Find us on GitHub

Teaching basic lab skills
for research computing

Spreadsheets: Sorting

Spreadsheets/Sorting at YouTube

Hello, and welcome to the fourth episode of the Software Carpentry lecture on spreadsheets. In this episode, we will look at sorting, ranking, and debugging.

Our CO2 spreadsheet is currently organized geographically from west to east, with the northern territories tacked on at the end. We can make things easier to find by sorting data alphabetically.

To do this, we select the range of rows we want to sort by clicking on row numbers 1 to 14, then go to the "Data" tab and choose "Sort". Under "Sort by", we choose "Name". Since the first row of the data is column titles, we leave "My data has headers" ticked, so that it will be left alone.

Now, suppose we want to know which provinces emitted the most CO2 per capita in 2008. We'll start by hiding column D, which holds the 1990 emissions, so that the extra columns we're about to add will fit on the screen.

Next, we calculate emissions per capita using a formula in column F.

And then, in column G, we use the Rank function to find each cell's rank in its column.

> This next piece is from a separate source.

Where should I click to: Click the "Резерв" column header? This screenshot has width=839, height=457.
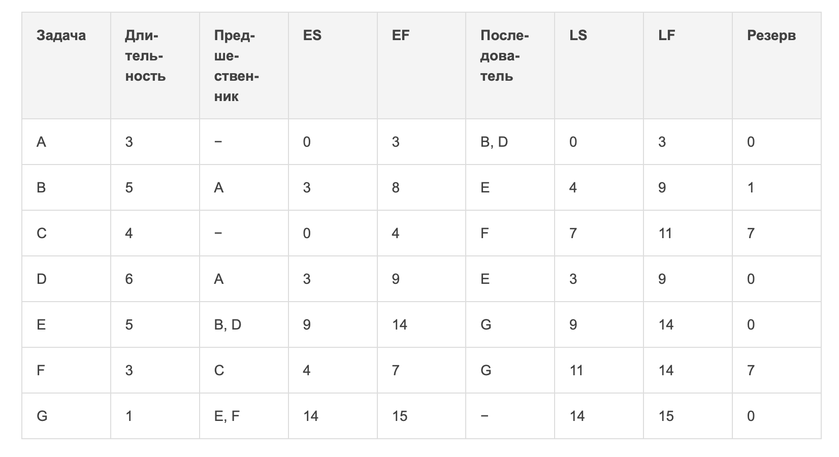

This function takes three parameters. The first is the value whose rank we want: in this case, the region's emissions per capita.

The second is the range of values we're finding that rank in: in our case, it's cells F2 to F14.

Finally, we can specify whether the rankings are descending or ascending. Since we want the region with the highest emissions to be ranked first, we specify descending order, which is zero.

But look: when we fill down to rank all of the regions, there are several ties. What's happened?

We can find out using Excel's built-in debuggin tools. Let's select the first value in column G, then go to "Formulas…Trace Precedents". This will show all the cells referenced by the formula in the chosen cell. Clicking again shows the values that those cells depend on.

That looks right, so let's clear the display and look at the last cell. The value is being ranked in the wrong range: the formula used relative references rather than absolute references, so Excel adjusted it when we copied it.

No matter which cell we're in, we always want to rank it in the range F2 to F14.

If we make that change and re-rank, our values look reasonable.

So now, we can go back to the sorting menu and sort our regions by emissions per capita.